Wednesday, December 28, 2005

The Lequesne-McKay Centre


A recent correspondent to Prince George's journal of record, made a provocative and excellent suggestion which, alas, has been summarily disregarded by Mayor and Council. It was that the ill-conceived agreement that renamed the city's Multiplex after Canadian National be rescinded in recognition of (a) the fact that the most of our citizens were vehemently against the original BC Rail sale boondoggle; (b) that CN doesn't seem to be able to keep its trains on the tracks and (c) that the corporation has shown an utterly irresponsible and reprehensible disposition towards the widows of its dead employees, killed because of CN's negligence. Mayor Kingsley and CN boss McLean were seen grinning like Cheshires last April when news of our municipal prostitution the CN John was first bally-hooed.

All over Canada, cities are sucking up to corporations who, generally for a pitifully small investment, can have their names plastered all over facilities that have been predominantly paid for by us taxpayers. I was recently in Victoria and in looking about for a grocery store, thought I had come upon a "Save-On" only to realize that that company has so prominently splashed its logo on the new memorial
centre that it looks like just another of Jimmy Pattison's stale food emporia.

What is PG getting? A whopping $1.3 million over 15 years! I mean, there are undoubtedly middling call girls in Vancouver, perhaps even Prince George, who make that for puckering it up for big shots with fat wallets.

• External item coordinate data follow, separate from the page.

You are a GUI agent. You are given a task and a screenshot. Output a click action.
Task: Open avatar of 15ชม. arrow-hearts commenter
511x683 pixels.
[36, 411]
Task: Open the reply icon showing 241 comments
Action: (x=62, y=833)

How much more pride we could take in our facility -- and our city -- if, as the unheeded Citizen correspondent suggested, the facility were renamed after Art McKay and Ken Lequesne who died when the collapse of one CN's poorly maintained railroad bridges near McBride, BC, sent their freight train tumbling into a ravine

CBC - All Quiet on the Klander Front



Has anybody noticed the unnoticeable? Seems that Mike Klander, the Executive Vice President of the Ontario Liberals may have imbibed a bit more than his limit of Christmas cheer and committed the unspeakable crime of blogging on about what he saw as similarities between Jack Layton's candidate wife, Olivia Chow and the eponymous dog breed. As a result, the guilty party has been defrocked, forced to resign his post, no doubt to the great if belated amusement and satisfaction of Sheila Copps whose failure to win re-nomination in Hamilton in 2004 had much to do with the machinations of public relations guru Klander. (Update Flash: Sheila has now stepped out of the shadows to comment on how Klander's utterances are entirely consistent with the demeanour of Martin's locker-room's banter.)

Well, perhaps the crime and its consequence are just too shocking for the Canadian public to deal with or maybe the story just got washed away by CBC's obsessive memorializing about last year's Asian tsunami, but nary a breath of this sordid tale of candidate or canine defamation has made the cut in the CBC radio broadcasts I have heard. I would have thought that this was right up there with the beer and popcorn faux pas as evidence of just what kind of handlers our PM and his party surround themselves with!

Coda:

The CBC has something to learn from the Libs on fast and timely media management, for already this morning, in a visit to the website wherein the Liberal Party of Ontario's executive is profiled, one looks in vain for the smiling face or name of one Mike Klander.